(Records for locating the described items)
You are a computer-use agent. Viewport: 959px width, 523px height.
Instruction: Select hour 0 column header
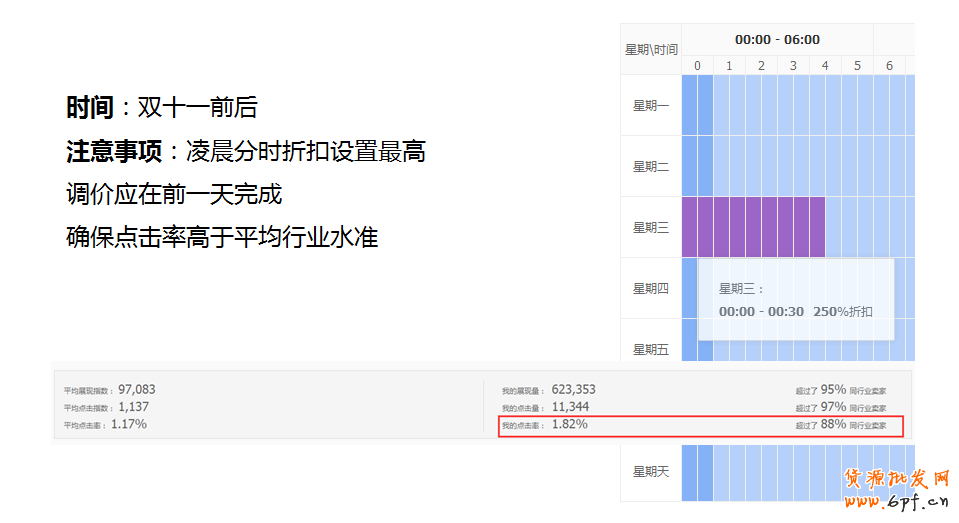pos(697,66)
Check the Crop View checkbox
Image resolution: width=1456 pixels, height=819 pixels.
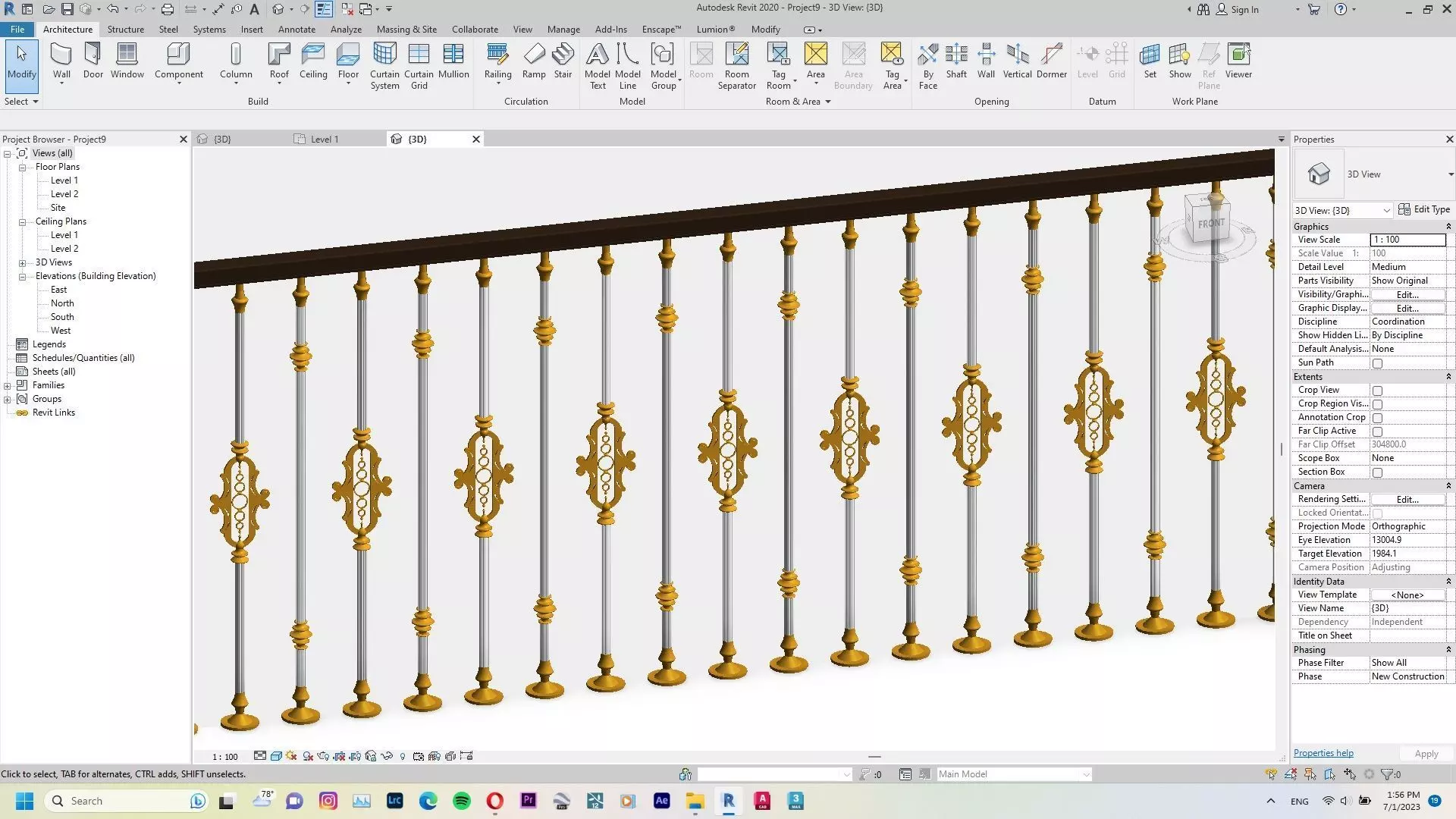(1378, 391)
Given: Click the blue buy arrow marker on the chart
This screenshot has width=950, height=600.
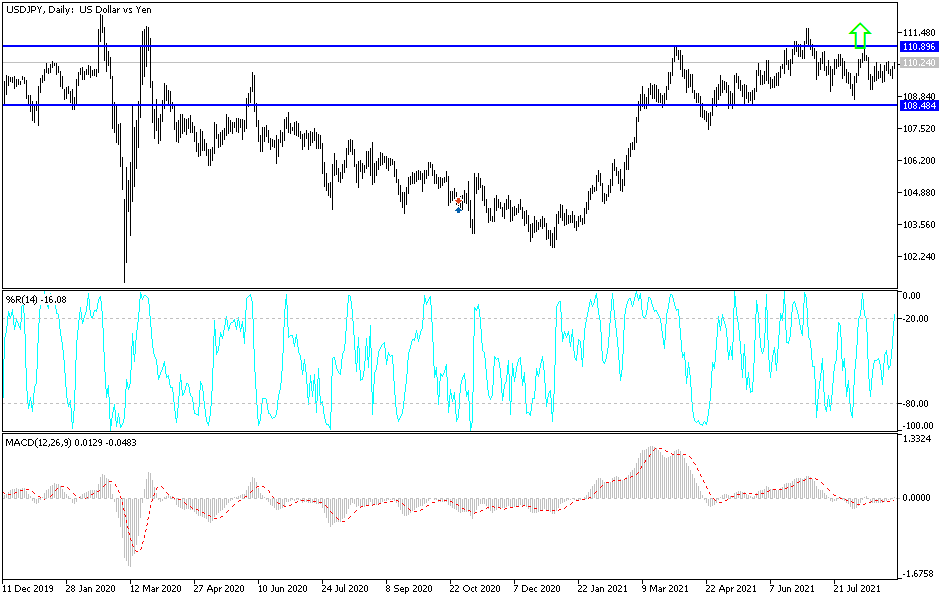Looking at the screenshot, I should [458, 210].
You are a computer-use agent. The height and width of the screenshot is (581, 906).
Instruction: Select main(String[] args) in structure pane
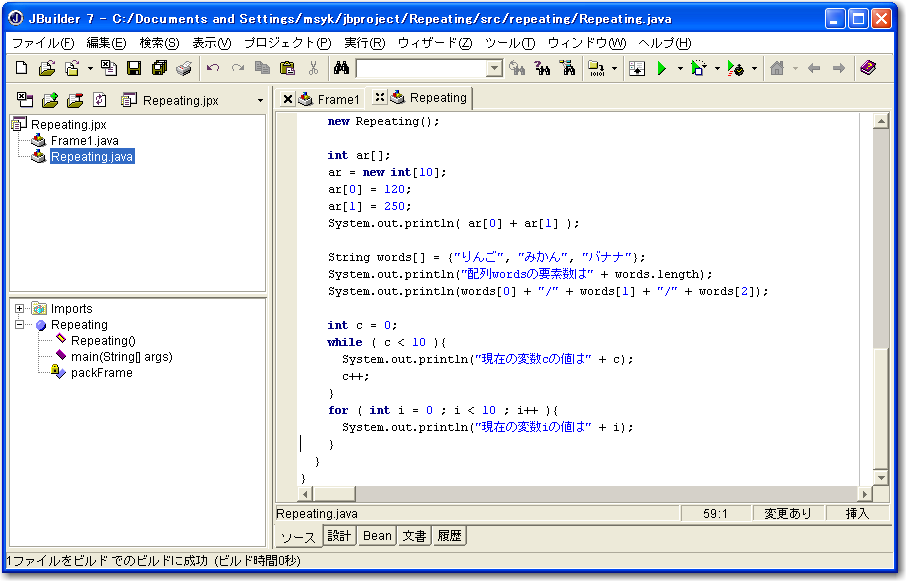pyautogui.click(x=121, y=357)
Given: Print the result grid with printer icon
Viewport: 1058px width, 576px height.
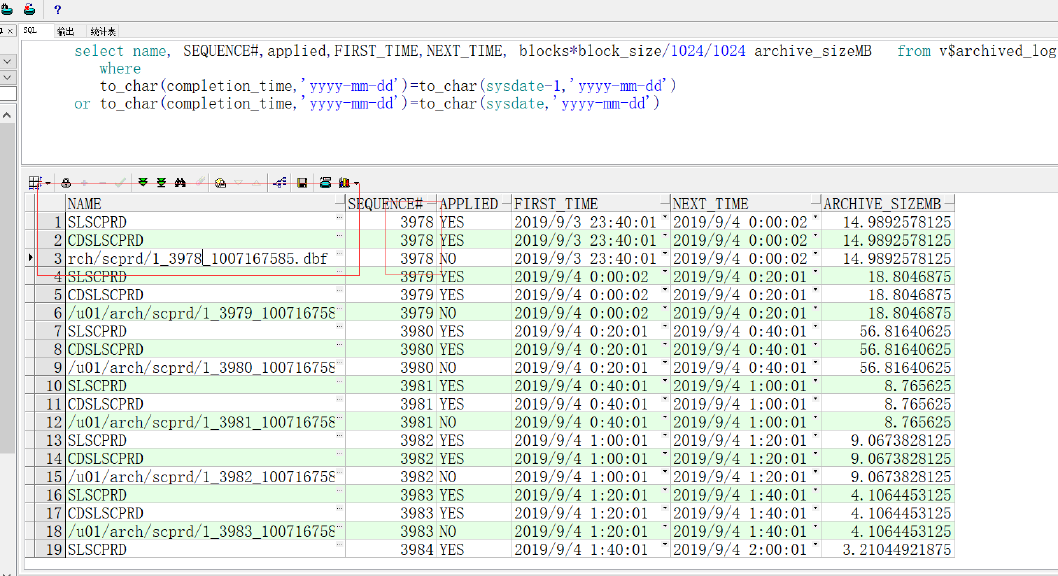Looking at the screenshot, I should point(325,183).
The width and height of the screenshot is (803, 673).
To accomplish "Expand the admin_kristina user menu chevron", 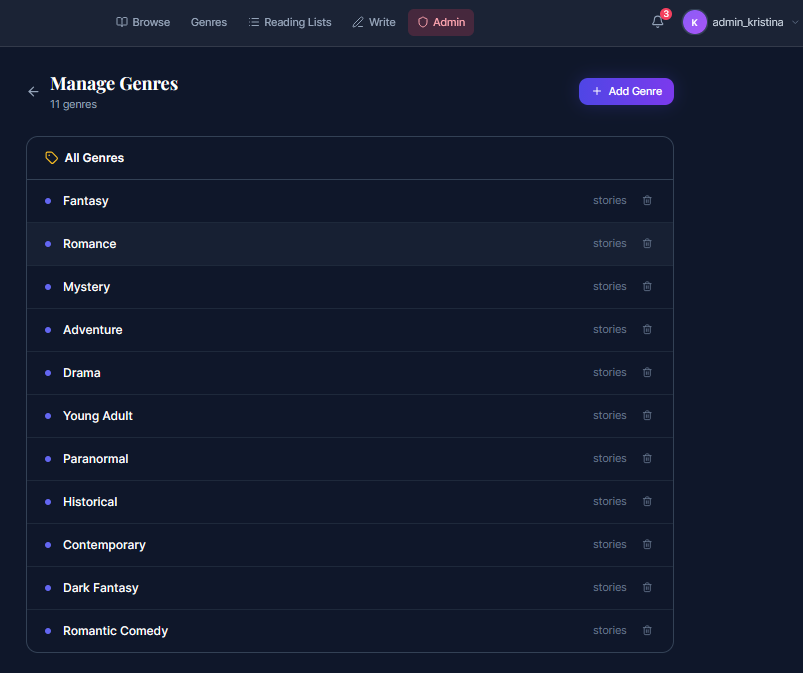I will 795,22.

-- Written instruction --
Which lines of the items above contain the string "Viewport"? Pull out each of those lines in full.

-- Exercise solution --
You are a computer-use agent. Viewport: 959px width, 523px height.
Viewport: 1058px width, 576px height.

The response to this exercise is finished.